Le tribunal de commerce de Béziers, statuant le 24 septembre 2025, a été saisi d’une demande de déclaration de cessation des paiements. Cette demande émanait d’un comptable public en raison d’impayés fiscaux significatifs dus par une société. La société débitrice, absente à l’audience, n’avait pas publié ses comptes depuis plusieurs années. Le tribunal a ouvert une procédure de redressement judiciaire à son encontre et fixé provisoirement la date de cessation des paiements.
La recevabilité de la demande du créancier public
La démonstration d’une créance certaine et exigible
Le jugement s’appuie sur l’existence d’une dette fiscale liquide et exigible envers l’administration. Le montant est précisément détaillé, couvrant plusieurs années et différents impôts. Cette exigence est fondamentale pour toute demande d’ouverture d’une procédure collective. La créance doit être certaine dans son principe et son quantum pour justifier l’action en justice. La précision des éléments invoqués par le créancier public renforce le bien-fondé de sa requête.

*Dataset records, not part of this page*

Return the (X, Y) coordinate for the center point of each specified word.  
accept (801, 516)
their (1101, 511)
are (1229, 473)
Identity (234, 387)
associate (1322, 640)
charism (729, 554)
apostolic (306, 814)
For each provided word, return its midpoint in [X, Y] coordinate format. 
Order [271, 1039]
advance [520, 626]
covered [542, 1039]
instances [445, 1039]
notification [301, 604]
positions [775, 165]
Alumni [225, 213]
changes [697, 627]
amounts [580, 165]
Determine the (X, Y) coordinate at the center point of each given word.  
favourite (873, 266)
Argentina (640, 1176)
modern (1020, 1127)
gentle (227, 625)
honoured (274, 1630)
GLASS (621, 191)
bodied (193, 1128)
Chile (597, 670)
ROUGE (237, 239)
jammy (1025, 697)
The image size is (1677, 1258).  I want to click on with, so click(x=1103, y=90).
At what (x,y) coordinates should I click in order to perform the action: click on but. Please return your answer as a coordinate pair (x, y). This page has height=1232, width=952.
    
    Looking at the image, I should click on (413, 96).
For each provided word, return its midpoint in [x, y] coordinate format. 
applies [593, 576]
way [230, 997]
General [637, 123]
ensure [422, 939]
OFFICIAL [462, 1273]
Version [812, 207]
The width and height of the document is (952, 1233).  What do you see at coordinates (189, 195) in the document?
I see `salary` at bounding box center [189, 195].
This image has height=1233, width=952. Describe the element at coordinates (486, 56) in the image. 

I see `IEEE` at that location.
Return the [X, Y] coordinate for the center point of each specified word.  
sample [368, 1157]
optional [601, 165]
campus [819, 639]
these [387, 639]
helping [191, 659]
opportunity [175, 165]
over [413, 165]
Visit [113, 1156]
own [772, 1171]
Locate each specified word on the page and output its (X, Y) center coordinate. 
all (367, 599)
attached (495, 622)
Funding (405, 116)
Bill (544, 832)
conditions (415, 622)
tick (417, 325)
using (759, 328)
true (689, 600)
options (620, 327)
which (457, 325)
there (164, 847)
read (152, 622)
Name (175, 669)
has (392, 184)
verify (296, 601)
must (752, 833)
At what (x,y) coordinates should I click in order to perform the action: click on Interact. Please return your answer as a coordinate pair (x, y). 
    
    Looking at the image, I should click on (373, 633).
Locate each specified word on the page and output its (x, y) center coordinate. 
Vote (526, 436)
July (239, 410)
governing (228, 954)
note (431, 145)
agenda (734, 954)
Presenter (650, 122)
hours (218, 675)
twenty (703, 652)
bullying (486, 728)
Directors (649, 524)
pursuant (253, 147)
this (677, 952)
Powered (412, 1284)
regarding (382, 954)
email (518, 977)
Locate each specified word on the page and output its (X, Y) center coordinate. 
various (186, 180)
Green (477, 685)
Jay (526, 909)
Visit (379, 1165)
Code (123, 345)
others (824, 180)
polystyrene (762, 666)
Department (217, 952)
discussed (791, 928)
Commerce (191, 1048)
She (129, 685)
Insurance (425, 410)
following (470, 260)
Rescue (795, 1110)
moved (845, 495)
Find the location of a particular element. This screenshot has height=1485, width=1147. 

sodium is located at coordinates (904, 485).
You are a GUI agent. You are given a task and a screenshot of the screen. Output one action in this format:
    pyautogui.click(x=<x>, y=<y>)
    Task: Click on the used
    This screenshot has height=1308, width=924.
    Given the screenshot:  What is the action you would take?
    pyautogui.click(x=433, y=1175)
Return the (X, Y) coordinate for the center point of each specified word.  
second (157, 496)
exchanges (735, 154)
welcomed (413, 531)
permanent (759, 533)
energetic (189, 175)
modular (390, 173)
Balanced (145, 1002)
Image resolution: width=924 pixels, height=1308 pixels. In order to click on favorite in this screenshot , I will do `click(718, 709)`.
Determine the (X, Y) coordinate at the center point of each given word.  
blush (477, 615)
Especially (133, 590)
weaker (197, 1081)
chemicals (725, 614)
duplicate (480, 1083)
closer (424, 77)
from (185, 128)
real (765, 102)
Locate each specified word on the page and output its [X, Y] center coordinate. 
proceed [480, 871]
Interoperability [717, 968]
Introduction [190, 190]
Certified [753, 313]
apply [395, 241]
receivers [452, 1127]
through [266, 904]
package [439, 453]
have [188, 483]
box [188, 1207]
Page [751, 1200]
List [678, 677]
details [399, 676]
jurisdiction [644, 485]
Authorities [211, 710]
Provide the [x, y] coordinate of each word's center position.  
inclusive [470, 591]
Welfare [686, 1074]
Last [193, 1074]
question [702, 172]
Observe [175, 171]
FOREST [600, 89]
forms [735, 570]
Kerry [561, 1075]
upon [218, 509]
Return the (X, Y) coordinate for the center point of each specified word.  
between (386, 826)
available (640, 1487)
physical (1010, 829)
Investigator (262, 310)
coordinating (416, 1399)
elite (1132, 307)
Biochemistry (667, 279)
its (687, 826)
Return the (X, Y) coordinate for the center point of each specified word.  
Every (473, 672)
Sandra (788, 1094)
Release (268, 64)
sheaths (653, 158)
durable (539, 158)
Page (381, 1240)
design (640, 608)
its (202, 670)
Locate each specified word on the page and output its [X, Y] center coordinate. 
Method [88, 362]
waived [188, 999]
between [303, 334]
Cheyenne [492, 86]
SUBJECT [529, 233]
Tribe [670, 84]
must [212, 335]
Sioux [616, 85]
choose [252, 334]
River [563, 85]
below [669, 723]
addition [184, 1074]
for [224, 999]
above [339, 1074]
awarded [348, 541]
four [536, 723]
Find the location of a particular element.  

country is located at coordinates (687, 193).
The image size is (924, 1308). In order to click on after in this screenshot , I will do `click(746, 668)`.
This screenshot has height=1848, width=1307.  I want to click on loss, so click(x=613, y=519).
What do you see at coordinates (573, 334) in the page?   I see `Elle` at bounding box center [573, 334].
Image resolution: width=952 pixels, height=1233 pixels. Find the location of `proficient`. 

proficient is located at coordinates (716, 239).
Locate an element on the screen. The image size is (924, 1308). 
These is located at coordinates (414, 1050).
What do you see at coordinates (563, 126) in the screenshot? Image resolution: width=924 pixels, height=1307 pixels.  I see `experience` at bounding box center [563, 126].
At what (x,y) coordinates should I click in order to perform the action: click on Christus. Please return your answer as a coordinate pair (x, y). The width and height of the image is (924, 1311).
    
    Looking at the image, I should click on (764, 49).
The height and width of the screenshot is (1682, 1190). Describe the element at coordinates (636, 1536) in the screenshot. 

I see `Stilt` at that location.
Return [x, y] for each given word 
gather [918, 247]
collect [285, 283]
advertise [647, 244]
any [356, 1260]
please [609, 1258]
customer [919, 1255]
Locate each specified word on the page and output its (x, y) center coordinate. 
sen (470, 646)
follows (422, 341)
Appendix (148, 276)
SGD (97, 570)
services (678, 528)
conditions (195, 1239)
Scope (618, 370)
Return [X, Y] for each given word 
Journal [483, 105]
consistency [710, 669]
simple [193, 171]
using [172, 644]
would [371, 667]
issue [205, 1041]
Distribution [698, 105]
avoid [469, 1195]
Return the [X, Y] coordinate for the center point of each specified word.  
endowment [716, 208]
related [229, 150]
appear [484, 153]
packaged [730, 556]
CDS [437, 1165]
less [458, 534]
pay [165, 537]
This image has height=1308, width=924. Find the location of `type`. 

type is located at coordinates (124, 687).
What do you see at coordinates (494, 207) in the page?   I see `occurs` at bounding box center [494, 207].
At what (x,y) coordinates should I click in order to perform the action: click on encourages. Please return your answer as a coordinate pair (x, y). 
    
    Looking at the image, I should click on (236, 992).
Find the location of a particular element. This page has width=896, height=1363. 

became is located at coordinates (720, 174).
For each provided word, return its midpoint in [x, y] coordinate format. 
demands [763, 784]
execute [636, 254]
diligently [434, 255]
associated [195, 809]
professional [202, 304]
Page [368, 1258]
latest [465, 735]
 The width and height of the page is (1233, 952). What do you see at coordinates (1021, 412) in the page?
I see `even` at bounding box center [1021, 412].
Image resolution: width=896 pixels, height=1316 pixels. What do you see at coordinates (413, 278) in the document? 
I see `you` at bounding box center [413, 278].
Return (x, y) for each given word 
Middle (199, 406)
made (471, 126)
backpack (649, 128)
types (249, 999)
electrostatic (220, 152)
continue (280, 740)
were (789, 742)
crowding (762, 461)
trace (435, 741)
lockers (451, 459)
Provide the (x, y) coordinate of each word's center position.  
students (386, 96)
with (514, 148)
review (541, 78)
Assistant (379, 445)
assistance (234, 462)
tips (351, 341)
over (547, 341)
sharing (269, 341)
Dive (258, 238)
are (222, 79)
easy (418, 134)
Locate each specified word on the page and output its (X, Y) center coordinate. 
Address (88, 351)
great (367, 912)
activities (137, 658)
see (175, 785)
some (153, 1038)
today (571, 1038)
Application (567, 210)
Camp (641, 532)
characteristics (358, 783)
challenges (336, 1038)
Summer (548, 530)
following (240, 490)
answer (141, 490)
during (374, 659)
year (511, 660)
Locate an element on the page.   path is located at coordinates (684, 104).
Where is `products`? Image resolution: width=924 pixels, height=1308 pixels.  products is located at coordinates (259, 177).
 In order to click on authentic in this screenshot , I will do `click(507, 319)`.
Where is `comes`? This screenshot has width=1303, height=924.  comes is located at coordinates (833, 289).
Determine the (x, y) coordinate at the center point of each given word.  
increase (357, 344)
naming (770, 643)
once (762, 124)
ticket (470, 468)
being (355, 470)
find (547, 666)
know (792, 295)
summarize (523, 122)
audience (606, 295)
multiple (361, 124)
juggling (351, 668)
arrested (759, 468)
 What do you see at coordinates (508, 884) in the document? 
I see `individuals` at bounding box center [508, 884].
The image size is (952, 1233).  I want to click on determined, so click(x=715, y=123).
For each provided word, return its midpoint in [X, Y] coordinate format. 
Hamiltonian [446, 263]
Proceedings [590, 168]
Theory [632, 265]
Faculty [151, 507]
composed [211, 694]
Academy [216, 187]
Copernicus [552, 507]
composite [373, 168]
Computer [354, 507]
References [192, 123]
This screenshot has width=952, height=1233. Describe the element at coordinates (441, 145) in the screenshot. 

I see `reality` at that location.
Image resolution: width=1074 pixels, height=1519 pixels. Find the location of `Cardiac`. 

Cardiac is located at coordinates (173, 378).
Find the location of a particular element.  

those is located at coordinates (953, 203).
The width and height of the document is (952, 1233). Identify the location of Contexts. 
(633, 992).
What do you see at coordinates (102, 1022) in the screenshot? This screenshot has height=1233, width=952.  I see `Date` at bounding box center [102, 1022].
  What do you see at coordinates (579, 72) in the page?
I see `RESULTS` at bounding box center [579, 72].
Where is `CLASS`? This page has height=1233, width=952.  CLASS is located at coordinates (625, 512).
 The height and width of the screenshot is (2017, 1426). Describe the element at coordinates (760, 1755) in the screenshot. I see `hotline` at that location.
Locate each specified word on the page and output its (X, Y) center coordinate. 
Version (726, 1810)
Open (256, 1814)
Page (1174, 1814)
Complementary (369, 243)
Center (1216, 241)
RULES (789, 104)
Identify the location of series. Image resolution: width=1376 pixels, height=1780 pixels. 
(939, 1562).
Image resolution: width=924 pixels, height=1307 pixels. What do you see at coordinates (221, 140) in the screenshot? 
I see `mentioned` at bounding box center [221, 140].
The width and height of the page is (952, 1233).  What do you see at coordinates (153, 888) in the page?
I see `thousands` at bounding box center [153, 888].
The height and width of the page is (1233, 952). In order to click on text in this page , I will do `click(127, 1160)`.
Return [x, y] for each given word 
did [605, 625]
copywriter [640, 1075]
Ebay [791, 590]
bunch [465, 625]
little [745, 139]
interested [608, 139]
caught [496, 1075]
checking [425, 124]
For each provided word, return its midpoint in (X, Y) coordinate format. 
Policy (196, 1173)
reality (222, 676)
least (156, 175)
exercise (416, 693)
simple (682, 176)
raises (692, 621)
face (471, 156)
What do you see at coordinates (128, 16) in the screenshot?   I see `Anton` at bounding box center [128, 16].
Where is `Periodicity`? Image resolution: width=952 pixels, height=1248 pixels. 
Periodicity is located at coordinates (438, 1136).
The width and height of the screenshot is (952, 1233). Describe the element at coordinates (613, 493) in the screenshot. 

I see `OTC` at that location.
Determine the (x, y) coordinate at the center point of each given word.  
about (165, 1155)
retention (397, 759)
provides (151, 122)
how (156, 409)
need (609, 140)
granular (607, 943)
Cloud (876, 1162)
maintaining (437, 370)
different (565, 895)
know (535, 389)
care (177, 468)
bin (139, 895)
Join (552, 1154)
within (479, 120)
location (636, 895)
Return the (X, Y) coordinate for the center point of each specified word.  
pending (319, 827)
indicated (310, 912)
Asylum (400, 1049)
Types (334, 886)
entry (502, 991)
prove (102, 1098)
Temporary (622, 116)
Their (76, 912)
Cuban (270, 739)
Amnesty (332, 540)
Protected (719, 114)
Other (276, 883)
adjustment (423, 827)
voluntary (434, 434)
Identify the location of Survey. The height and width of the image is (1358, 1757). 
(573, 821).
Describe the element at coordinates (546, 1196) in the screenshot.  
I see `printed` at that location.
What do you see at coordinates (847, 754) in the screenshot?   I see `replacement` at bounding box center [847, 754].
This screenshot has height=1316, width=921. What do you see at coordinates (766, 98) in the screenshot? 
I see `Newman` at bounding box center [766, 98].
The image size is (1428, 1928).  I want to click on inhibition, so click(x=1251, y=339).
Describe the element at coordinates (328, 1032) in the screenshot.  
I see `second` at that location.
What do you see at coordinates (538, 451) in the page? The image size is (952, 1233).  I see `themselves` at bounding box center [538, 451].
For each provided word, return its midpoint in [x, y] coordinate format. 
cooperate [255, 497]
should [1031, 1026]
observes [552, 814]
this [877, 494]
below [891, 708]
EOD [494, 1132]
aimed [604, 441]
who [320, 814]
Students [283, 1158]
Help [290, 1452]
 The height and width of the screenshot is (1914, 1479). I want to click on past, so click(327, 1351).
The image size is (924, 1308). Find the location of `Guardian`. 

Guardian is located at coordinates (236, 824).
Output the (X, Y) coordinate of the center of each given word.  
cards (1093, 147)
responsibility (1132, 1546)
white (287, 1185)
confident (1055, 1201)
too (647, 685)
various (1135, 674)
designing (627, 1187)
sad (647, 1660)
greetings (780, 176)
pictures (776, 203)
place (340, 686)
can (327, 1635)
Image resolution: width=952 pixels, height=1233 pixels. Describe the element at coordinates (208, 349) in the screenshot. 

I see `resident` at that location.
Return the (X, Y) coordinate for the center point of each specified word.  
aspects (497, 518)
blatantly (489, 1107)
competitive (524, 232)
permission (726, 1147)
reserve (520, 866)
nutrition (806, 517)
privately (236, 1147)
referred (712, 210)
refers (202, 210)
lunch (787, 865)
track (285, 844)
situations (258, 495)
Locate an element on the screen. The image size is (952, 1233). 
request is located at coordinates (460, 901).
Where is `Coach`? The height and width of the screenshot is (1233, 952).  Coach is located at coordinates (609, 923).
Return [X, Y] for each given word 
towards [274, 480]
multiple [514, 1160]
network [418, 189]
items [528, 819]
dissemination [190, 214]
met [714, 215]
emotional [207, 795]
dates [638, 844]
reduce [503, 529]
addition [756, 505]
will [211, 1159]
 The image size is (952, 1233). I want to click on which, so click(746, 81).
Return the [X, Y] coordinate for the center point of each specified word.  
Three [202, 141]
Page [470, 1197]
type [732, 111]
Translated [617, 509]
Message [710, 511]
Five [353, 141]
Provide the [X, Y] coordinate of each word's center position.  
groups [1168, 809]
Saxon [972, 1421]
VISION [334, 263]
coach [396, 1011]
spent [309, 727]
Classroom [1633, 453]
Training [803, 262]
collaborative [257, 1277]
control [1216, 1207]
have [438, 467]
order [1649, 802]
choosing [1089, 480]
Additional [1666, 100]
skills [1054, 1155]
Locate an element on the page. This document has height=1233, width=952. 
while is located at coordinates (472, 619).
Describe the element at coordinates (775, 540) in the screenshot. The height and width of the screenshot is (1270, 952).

L’échec préalable des voies d’exécution
La décision relève que le recouvrement amiable et les procédures d’exécution sont restés infructueux. Cet échec est un indice sérieux de l’incapacité financière de la société débitrice. Il démontre que le recouvrement par les voies de droit commun est impossible. Cette situation légitime le recours à la procédure collective, conçue comme une solution de dernier ressort. Elle confirme l’impasse dans laquelle se trouve le débiteur face à son passif exigible.
La caractérisation de l’état de cessation des paiements
L’appréciation de l’impossibilité de faire face au passif
Le tribunal constate l’état de cessation des paiements sans que la société ne conteste les faits. « Il résulte des pièces communiquées et des renseignements fournis lors de l’audience en chambre du conseil que la demande formulée […] est recevable et bien fondée. » Cette appréciation se fonde sur l’ensemble des éléments produits. L’absence de publication des comptes sociaux prive le juge d’une vision claire de l’actif. Cette carence est interprétée comme un signe supplémentaire de difficultés financières profondes.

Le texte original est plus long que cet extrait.